Development of Chitosan Scaffold Carrier Device for Absorption and Controlled Release of Iron Chloride Using In Vitro Methods of Characterization

Abstract: Chitosan spherical scaffolds, derived from the deacetylation of chitin, are natural polymers with significant potential, though challenges remain in optimizing their properties. The use of chitosan as a carrier for the controlled release of iron chloride is not yet fully established, despite iron’s critical role in various essential biological processes, including as a component of metalloenzymes and in the maintenance of life. Methods: This study aimed to develop a novel protocol for synthesing chitosan scaffolds and to characterize their properties using analytical techniques. Additionally, the release profile of iron was modeled using two primary controlled-release mathematical models. Results: The results demonstrated successful synthesis and physicochemical characterization of the chitosan sphere scaffolds. These scaffolds exhibited appropriate topography for iron loading and cellular interaction, as confirmed by SEM analysis, and contained functional groups as identified by FTIR. The scaffolds were also semi-crystalline (XRD), showed controlled degradation, and were confirmed to be non-toxic biomaterials.
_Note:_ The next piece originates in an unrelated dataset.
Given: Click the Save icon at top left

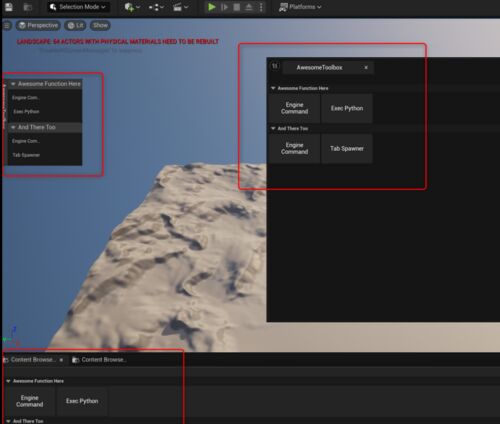Looking at the screenshot, I should [x=9, y=7].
Furthermore, the modeling of the controlled release of iron chloride adsorbed on the scaffold surface, as well as the modeling of iron chloride specimens using the MEDUZA software, was successfully conducted. A theoretical curve was generated from the experimental dose-response data collected over time, considering variations in pH and medium concentration. Conclusions: In conclusion, a novel protocol for chitosan-based carriers was successfully developed, enabling thorough physicochemical characterization and modeling of both absorption and controlled release.